Filter Streams   «Prev 

InputOutput Data Formats

The DataInputStream and DataOutputStream classes read and write primitive Java data types and Strings in a machine-independent way.
There are three main data formats:
  1. Big-endian for integer types
  2. IEEE-754 for floats and doubles
  3. UTF-8 for Unicode
Java I/O

Big-endian and little-endian

Big-endian data stores the bytes that make up an integer starting with the most significant byte and counting down to the least-significant byte.
Little-endian architectures store the least-significant byte first with the most-significant byte coming last.
In a big-endian decimal system (as opposed to a big-endian binary system like computers use) the number 12 means (1 * 10) + (2 * 1). In a little-endian system, 12 means (1 * 1) + (2 * 10), or 21. Big-endian format is used in the Java Virtual Machine and in almost every modern CPU except Intel's X86 family.


IEEE-754

IEEE-754 is an international standard for the representation of single- and double- precision floating point numbers. It is used by many modern computer architectures, especially ones aimed at engineering and scientific markets. Again the notable exception is the Intel X86 family. In fact, Microsoft has complained about the requirement of IEEE-754 math in Java.
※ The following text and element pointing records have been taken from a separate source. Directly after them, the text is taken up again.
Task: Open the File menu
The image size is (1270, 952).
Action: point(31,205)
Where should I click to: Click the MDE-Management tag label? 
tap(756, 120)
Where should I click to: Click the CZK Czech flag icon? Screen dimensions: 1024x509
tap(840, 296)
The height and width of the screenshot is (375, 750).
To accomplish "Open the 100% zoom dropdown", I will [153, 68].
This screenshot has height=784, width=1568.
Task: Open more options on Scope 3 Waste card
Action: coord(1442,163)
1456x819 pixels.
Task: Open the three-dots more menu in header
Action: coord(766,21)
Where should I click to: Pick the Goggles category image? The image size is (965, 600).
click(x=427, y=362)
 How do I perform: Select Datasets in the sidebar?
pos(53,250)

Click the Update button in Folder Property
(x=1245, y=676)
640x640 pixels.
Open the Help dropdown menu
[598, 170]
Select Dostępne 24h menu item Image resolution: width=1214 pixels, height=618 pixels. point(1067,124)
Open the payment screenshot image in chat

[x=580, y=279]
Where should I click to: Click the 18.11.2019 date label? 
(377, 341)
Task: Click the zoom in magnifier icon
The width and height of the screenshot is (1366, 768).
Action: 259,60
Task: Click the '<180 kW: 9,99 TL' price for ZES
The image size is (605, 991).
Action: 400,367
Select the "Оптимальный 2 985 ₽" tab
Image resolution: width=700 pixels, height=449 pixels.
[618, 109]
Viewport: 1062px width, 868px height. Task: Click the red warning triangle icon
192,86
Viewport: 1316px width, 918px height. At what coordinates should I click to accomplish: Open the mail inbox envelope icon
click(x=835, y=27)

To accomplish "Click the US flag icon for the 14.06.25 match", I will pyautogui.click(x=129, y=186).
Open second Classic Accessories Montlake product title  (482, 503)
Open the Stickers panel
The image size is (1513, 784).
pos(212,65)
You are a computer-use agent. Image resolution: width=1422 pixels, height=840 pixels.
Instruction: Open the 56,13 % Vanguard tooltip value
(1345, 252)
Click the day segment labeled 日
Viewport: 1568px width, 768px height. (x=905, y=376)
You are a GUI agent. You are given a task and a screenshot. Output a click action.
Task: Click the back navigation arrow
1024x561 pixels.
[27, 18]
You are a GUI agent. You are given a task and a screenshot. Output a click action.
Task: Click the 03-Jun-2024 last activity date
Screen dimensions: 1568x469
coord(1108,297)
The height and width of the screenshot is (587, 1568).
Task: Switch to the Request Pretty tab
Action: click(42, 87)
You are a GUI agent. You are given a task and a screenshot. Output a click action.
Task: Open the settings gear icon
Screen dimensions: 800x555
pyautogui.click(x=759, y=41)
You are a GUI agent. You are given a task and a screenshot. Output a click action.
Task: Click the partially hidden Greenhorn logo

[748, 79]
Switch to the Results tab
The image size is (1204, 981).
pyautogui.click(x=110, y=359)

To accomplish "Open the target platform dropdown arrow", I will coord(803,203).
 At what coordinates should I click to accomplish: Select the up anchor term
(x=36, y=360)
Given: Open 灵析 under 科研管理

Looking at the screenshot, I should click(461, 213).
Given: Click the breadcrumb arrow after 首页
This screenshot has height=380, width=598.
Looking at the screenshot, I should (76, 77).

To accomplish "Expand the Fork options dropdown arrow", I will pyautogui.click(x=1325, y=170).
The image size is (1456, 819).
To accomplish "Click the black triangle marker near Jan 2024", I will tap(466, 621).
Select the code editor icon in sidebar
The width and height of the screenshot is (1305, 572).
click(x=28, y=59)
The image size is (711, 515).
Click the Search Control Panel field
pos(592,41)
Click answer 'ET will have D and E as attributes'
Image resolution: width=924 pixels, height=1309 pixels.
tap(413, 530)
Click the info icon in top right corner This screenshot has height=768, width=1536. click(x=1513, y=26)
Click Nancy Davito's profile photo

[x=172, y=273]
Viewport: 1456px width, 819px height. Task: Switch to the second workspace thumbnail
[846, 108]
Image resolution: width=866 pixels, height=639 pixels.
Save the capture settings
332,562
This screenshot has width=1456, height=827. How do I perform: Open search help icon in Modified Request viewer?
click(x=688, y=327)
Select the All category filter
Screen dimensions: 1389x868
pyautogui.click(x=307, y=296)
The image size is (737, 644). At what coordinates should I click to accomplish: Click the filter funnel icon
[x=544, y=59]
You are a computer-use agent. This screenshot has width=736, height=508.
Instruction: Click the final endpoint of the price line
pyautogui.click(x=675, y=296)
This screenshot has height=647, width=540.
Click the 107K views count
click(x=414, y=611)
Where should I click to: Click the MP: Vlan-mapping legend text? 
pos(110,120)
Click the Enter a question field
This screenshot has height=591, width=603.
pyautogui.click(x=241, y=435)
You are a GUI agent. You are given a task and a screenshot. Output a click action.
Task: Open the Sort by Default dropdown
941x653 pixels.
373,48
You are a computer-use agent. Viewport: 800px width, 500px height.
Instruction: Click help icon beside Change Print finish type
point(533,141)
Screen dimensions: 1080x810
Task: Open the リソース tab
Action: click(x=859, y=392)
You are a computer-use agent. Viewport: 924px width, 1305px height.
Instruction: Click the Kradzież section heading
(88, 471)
It makes Java slower on X86 Windows than it could be because floating point arithmetic has to be emulated in software rather than sent directly to the FPU.

UTF-8

UTF-8 is a compressed form of Unicode that uses only one byte for the ASCII characters, two bytes for the most common non-ASCII Unicode characters, and three bytes for the less-common Unicode characters.
In practice, UTF-8 is much more space-efficient than pure Unicode, especially when working with English text.